▶ [Exercise brief]: Repeat the records below exactly as they appear, taking everything from the line containing "cap floating button" down to the line containing "[1264, 285]", with both of those lines included.

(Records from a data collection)
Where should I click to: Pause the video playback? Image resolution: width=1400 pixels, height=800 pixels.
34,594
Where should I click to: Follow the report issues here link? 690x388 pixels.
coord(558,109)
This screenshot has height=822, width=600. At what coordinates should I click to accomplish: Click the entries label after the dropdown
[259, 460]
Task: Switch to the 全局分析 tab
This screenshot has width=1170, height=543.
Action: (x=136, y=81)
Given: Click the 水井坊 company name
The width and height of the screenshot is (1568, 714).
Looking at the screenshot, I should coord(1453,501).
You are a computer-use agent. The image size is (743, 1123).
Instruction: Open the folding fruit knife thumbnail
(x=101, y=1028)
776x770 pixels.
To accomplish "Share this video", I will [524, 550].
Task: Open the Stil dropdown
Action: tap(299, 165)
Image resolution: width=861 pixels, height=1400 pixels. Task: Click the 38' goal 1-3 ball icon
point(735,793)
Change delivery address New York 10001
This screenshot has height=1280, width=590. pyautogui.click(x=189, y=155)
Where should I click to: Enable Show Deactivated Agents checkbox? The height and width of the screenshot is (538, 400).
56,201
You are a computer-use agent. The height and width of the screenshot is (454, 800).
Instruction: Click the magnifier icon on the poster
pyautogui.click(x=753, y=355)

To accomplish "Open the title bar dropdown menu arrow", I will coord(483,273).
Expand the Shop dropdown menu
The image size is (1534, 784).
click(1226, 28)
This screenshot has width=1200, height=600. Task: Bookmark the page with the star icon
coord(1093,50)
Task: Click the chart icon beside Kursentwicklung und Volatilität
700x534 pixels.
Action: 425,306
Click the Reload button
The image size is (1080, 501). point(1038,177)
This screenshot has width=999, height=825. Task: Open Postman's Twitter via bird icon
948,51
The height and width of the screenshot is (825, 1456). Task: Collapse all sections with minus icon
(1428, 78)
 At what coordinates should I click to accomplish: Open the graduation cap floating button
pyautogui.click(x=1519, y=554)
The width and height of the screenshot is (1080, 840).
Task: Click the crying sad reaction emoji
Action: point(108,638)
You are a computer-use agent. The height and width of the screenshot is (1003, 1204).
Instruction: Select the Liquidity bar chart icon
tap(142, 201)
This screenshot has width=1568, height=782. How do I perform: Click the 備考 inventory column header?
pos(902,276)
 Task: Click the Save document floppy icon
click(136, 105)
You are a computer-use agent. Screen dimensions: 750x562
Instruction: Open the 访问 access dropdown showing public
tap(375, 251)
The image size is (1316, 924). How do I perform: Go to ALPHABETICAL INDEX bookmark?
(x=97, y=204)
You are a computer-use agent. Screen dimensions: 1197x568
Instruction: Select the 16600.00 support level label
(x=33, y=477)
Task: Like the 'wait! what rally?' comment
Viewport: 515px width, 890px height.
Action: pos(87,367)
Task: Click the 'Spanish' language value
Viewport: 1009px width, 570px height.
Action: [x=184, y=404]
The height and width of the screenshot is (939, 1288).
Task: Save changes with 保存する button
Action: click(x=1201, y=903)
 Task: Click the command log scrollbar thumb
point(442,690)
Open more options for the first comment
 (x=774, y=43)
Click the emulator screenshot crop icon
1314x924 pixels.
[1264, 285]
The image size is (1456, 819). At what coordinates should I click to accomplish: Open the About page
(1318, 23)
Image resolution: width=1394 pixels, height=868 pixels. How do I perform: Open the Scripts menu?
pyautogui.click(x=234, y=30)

▶ [Result of this exercise]:
 At what coordinates should I click to accomplish: Open the graduation cap floating button
pyautogui.click(x=1519, y=554)
The width and height of the screenshot is (1080, 840).
Task: Click the crying sad reaction emoji
Action: point(108,638)
You are a computer-use agent. The height and width of the screenshot is (1003, 1204).
Instruction: Select the Liquidity bar chart icon
tap(142, 201)
This screenshot has width=1568, height=782. How do I perform: Click the 備考 inventory column header?
pos(902,276)
 Task: Click the Save document floppy icon
click(136, 105)
You are a computer-use agent. Screen dimensions: 750x562
Instruction: Open the 访问 access dropdown showing public
tap(375, 251)
The image size is (1316, 924). How do I perform: Go to ALPHABETICAL INDEX bookmark?
(x=97, y=204)
You are a computer-use agent. Screen dimensions: 1197x568
Instruction: Select the 16600.00 support level label
(x=33, y=477)
Task: Like the 'wait! what rally?' comment
Viewport: 515px width, 890px height.
Action: pos(87,367)
Task: Click the 'Spanish' language value
Viewport: 1009px width, 570px height.
Action: [x=184, y=404]
The height and width of the screenshot is (939, 1288).
Task: Save changes with 保存する button
Action: click(x=1201, y=903)
 Task: Click the command log scrollbar thumb
point(442,690)
Open more options for the first comment
 (x=774, y=43)
Click the emulator screenshot crop icon
1314x924 pixels.
[1264, 285]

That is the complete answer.